In your reply, reproduce the lines from the first one below to the line containing "The width and height of the screenshot is (1909, 936).", inclusive, exactly as they stand.

Start of Data to process

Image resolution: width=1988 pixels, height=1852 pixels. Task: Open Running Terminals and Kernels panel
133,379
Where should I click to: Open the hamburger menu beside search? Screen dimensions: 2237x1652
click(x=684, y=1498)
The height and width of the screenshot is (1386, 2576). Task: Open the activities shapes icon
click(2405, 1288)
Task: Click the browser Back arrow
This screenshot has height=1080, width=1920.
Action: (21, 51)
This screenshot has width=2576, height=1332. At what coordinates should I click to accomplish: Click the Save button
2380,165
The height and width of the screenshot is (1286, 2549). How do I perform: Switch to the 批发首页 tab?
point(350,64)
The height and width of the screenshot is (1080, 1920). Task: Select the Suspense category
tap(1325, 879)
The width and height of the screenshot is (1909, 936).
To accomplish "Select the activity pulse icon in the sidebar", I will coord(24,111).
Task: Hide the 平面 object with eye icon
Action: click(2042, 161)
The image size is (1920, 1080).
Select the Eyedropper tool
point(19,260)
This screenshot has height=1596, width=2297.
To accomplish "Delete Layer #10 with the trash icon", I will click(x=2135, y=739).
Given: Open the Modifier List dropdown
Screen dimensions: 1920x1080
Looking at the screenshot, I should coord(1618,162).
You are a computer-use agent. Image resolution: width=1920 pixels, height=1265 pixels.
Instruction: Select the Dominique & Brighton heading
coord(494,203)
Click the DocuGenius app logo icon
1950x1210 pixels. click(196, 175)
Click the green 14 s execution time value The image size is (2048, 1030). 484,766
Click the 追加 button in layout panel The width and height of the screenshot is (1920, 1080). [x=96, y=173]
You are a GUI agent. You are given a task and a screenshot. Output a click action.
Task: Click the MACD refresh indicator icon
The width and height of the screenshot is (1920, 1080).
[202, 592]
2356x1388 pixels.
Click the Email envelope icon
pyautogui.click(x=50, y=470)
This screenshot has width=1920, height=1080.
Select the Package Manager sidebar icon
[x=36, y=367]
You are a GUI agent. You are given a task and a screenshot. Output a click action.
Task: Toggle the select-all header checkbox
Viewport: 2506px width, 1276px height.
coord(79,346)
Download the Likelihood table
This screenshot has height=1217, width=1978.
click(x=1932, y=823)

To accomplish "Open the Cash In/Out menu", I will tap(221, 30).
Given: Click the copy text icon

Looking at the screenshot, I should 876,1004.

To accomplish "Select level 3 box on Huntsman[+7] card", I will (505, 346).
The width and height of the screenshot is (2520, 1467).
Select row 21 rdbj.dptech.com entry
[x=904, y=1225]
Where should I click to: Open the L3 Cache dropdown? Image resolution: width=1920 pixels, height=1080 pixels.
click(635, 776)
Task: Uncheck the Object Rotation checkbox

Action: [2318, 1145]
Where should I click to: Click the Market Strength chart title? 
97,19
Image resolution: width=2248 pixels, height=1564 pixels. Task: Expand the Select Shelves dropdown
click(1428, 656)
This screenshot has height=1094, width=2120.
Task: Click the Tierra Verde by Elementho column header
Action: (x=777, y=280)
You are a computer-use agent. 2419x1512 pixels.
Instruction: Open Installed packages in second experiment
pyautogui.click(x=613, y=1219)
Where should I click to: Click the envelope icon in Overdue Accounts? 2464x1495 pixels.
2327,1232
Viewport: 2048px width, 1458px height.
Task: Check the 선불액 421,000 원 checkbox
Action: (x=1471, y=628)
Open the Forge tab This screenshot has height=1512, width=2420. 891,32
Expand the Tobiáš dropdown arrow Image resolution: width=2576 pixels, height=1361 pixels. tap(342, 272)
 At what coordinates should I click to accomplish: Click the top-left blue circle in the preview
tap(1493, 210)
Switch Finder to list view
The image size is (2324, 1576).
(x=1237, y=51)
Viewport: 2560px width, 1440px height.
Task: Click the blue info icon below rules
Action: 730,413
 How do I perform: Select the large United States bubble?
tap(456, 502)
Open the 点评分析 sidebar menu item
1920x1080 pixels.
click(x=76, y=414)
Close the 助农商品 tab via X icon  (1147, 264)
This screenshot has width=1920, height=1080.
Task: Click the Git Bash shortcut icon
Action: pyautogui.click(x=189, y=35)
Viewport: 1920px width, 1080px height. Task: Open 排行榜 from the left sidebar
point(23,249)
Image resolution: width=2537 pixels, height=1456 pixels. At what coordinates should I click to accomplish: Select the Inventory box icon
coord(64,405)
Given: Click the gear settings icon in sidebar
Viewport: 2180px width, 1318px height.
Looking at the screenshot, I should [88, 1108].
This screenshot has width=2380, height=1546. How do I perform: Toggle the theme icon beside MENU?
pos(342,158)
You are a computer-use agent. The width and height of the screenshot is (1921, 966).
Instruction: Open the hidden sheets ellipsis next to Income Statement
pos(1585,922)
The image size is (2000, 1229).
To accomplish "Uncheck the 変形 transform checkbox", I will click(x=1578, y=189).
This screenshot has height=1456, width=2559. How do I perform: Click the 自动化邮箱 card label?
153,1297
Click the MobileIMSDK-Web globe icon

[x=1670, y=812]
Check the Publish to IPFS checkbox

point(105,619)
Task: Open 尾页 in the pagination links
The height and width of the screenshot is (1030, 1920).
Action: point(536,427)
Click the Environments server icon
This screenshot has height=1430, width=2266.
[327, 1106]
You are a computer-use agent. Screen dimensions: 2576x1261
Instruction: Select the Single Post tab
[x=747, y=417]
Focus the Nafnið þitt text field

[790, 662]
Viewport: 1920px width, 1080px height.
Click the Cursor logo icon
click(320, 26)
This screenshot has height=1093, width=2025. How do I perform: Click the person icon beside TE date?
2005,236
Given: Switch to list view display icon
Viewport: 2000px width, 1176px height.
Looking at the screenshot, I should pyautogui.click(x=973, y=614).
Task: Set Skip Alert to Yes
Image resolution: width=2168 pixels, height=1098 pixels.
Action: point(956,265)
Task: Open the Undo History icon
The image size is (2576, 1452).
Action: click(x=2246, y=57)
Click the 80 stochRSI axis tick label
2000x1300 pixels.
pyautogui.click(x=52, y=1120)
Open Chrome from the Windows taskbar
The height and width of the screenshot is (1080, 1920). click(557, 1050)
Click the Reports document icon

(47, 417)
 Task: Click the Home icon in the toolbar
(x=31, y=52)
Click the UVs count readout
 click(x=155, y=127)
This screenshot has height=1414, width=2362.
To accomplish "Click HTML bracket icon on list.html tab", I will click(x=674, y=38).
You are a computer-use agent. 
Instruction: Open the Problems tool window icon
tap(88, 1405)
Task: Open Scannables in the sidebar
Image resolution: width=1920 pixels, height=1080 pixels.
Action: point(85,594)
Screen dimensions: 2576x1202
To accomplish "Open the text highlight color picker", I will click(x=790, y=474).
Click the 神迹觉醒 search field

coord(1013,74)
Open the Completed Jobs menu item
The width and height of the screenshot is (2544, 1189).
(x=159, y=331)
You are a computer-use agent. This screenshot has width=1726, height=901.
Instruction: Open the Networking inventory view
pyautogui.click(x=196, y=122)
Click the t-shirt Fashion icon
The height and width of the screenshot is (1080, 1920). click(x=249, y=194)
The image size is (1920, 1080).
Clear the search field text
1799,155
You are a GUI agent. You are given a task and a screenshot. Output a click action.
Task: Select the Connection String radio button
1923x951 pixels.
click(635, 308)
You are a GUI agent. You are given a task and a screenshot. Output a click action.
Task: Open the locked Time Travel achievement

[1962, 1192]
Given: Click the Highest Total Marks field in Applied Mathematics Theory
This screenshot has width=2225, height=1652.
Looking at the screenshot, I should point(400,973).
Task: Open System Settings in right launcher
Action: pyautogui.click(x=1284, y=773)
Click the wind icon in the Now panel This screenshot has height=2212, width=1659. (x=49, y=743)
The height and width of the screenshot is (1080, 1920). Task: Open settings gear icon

End of Data to process

Response box.
Image resolution: width=1988 pixels, height=1852 pixels. Task: Open Running Terminals and Kernels panel
133,379
Where should I click to: Open the hamburger menu beside search? Screen dimensions: 2237x1652
click(x=684, y=1498)
The height and width of the screenshot is (1386, 2576). Task: Open the activities shapes icon
click(2405, 1288)
Task: Click the browser Back arrow
This screenshot has height=1080, width=1920.
Action: (21, 51)
This screenshot has width=2576, height=1332. At what coordinates should I click to accomplish: Click the Save button
2380,165
The height and width of the screenshot is (1286, 2549). How do I perform: Switch to the 批发首页 tab?
point(350,64)
The height and width of the screenshot is (1080, 1920). Task: Select the Suspense category
tap(1325, 879)
The width and height of the screenshot is (1909, 936).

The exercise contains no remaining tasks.